They probably mean Stapleton Road "Britain's most dangerous road". Stapleton is very tame indeed.

tbh, nobody who reckons you should avoid St Pauls and Stapleton Road is worth listening to. But I wish people would, we like to make the areas sound rougher than they are, keeps the idiots out


----------



## kalidarkone (May 24, 2008)

violent violet If you were to rent in Montpelier or Easton- there is an excellent train that goes to Clifton and takes about 5 minutes and costs about 70 p one way. I am just letting you know that cos Montpelier and especially Easton will be a lot cheaper to rent in

I fucking love Easton...mind you the boy hates it and wants to live in suburbia in a semi detached with a garage....

Oops...Kevicious has a garage he is so suburban


----------



## strung out (May 24, 2008)

violentviolet said:


> The main thing for me is just not to be stuck too far from uni and work. Hopefully, work (Westworld - no chav jokes please) will transfer me to their Park Street store - and Mr. VV should be working in Cabot Circus if all goes to plan, so it's all relatively close together.



my sister worked in westworld for a couple of years and i still have a few good mates who work there now. give us a shout if you do end up getting the transfer as we'll probably end up knowing the same people


----------



## Geri (May 24, 2008)

Hotwells is another possibility - my ex-boyfriend lived on Hotwells Road when I worked in Clifton, and if I stayed overnight it was well handy for work, just a short stroll up Jacobs Wells Road. I imagine it is almost as expensive as Clifton now though.

For Woodland Road though I think Cotham, Redland, Kingsdown are probably your best bets - maybe even St Andrews/Bishopston, I used to work just around the corner from Woodland Road (Elmdale Road) and it's fairly easy to get to from Bishopston where I used to live.


----------



## violentviolet (May 25, 2008)

> They probably mean Stapleton Road "Britain's most dangerous road". Stapleton is very tame indeed.



Yes, it all makes sense now! I have been joked to about people getting off the train there and never coming back 

I'm now having a good hunt for what sorts of stuff is around these areas. Much better prices (and properties, if I'm honest) in the places you've all suggested. You've been a huge help! - Thanks!

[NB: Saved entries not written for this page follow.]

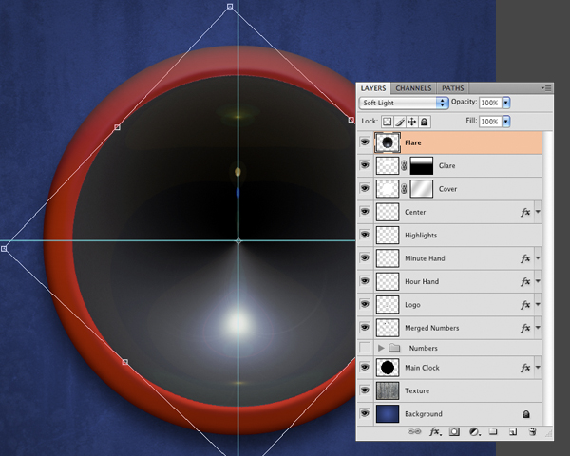Screen dimensions: 570x456
Task: Click the create new group folder icon
Action: pyautogui.click(x=492, y=431)
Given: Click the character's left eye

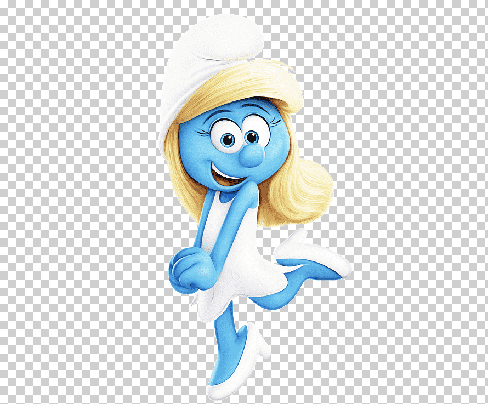Looking at the screenshot, I should [225, 136].
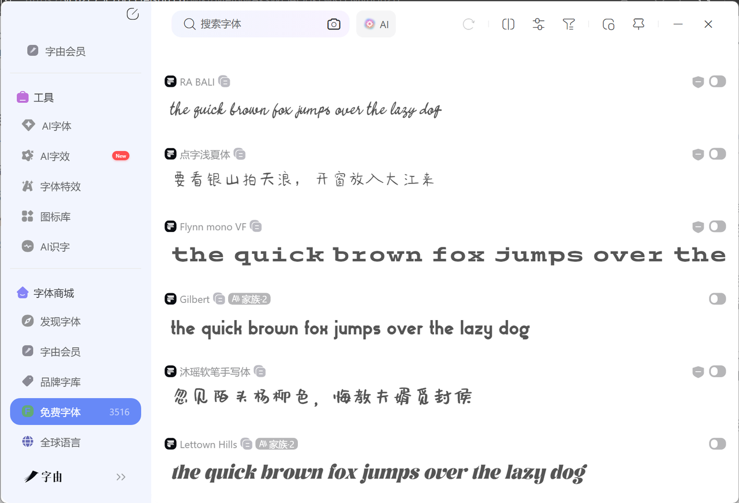Select 免费字体 in the sidebar
Image resolution: width=739 pixels, height=503 pixels.
pos(76,412)
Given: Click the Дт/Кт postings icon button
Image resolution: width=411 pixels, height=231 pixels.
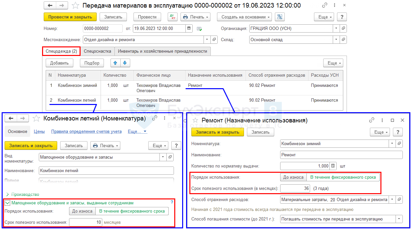Looking at the screenshot, I should click(172, 17).
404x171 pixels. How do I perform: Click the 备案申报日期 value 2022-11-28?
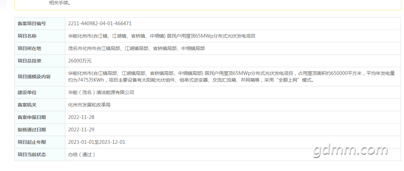[x=81, y=117]
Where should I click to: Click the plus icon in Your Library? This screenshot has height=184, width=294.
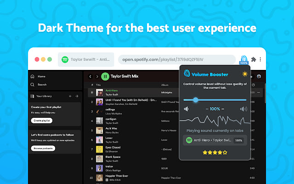(70, 96)
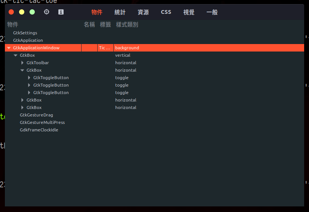This screenshot has height=212, width=309.
Task: Select the GtkGestureMultiPress row
Action: 42,122
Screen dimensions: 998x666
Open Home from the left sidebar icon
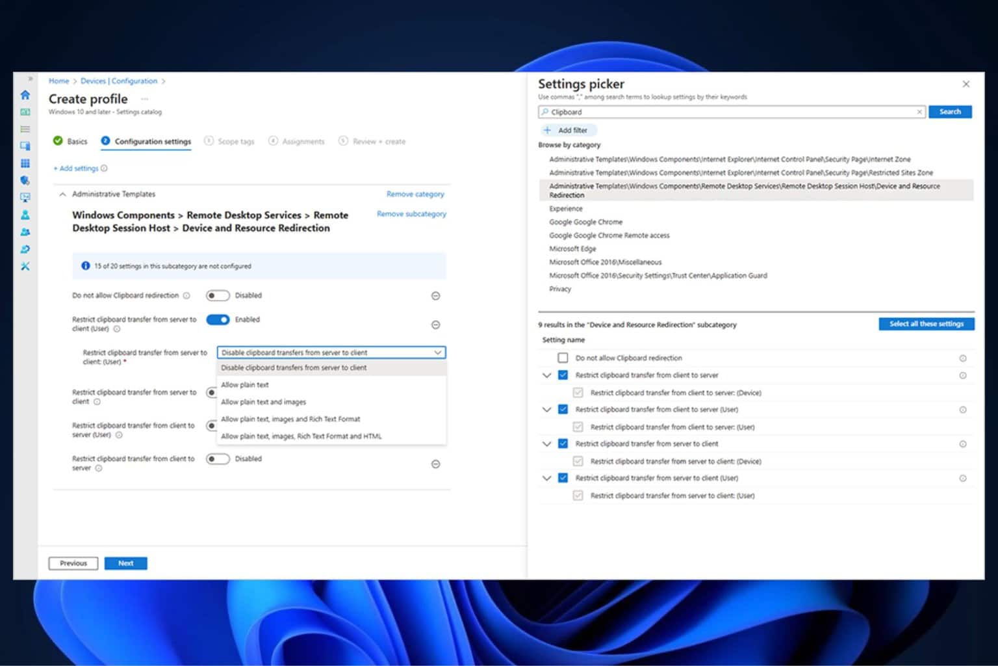click(25, 95)

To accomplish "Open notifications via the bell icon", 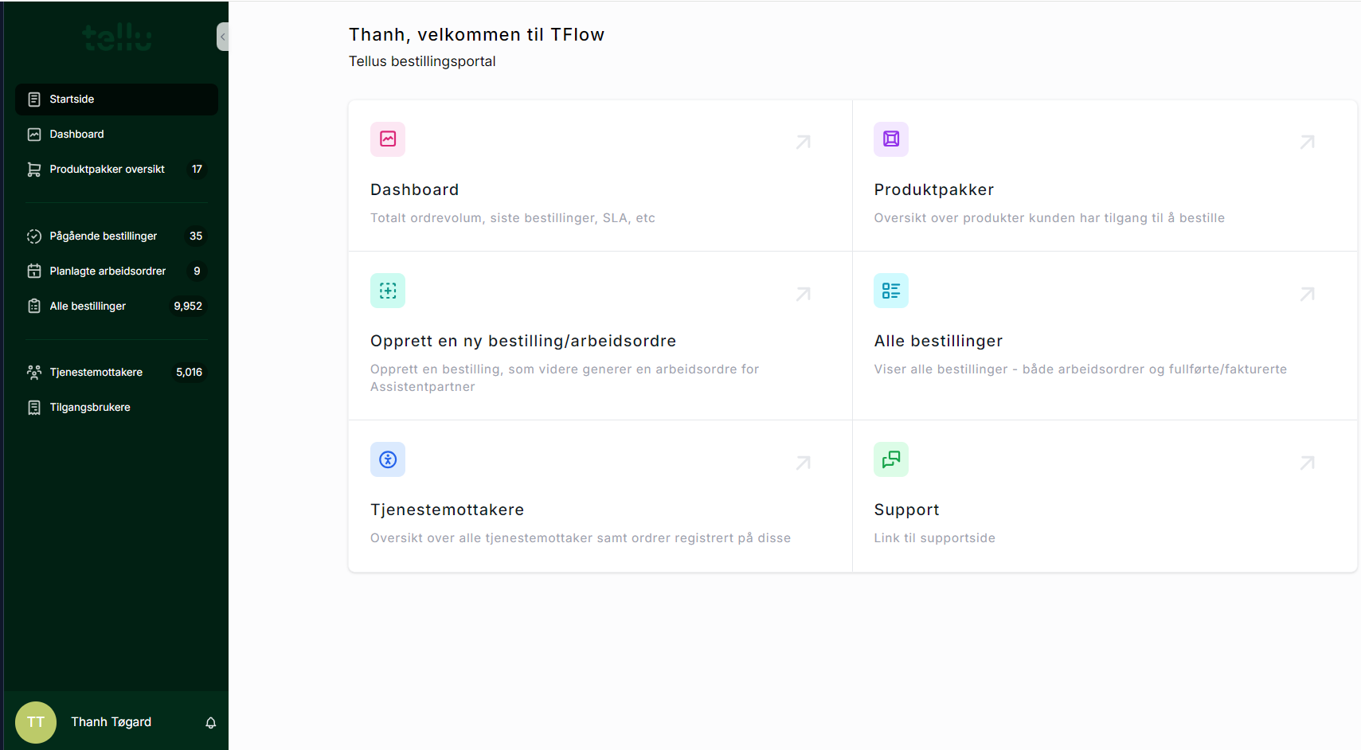I will 211,723.
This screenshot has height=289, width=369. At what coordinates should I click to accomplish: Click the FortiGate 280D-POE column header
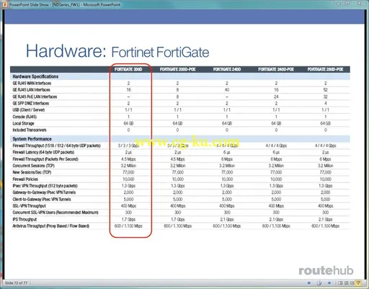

Now all I need to know is how many padlocks and bike chains I'll need to secure my laptop while I am out of the house.


----------



## JTG (May 25, 2008)

Seriously, just ignore all the negative crap about Stapleton Road and St Pauls, they're just places which aren't full of posh rugger types.


----------



## violentviolet (May 25, 2008)

^ Maybe Mum's (2Hardcore) info is a little outdated, then. That's good to know!


----------



## kalidarkone (May 25, 2008)

violentviolet said:


> ^ Maybe Mum's (2Hardcore) info is a little outdated, then. That's good to know!



What you ma is 2hardcore?  *waves @ 2hardcore* 'long time no see' 

*wonders if she has got the wrong end of the stick?'


----------



## 2 Hardcore (May 25, 2008)

Nope, you have the correct end of that stick! I am indeed VV's mater! 
* waves* hello Kali, & Brizzolites!! Long time no post! (hangs head in shame)


----------